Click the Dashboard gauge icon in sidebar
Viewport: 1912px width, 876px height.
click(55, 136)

------------------------------

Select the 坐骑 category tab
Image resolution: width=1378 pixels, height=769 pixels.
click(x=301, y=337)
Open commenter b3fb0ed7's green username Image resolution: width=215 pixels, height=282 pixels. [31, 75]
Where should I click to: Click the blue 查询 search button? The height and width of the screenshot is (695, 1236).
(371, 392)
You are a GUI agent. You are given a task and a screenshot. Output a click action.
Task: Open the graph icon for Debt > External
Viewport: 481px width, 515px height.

------------------------------

# What you should do:
In the data above, retype exactly and only the lines between the one holding "You are a GUI" and the one holding "Viewport: 481px width, 515px height.", inclusive.

# Written solution:
You are a GUI agent. You are given a task and a screenshot. Output a click action.
Task: Open the graph icon for Debt > External
Viewport: 481px width, 515px height.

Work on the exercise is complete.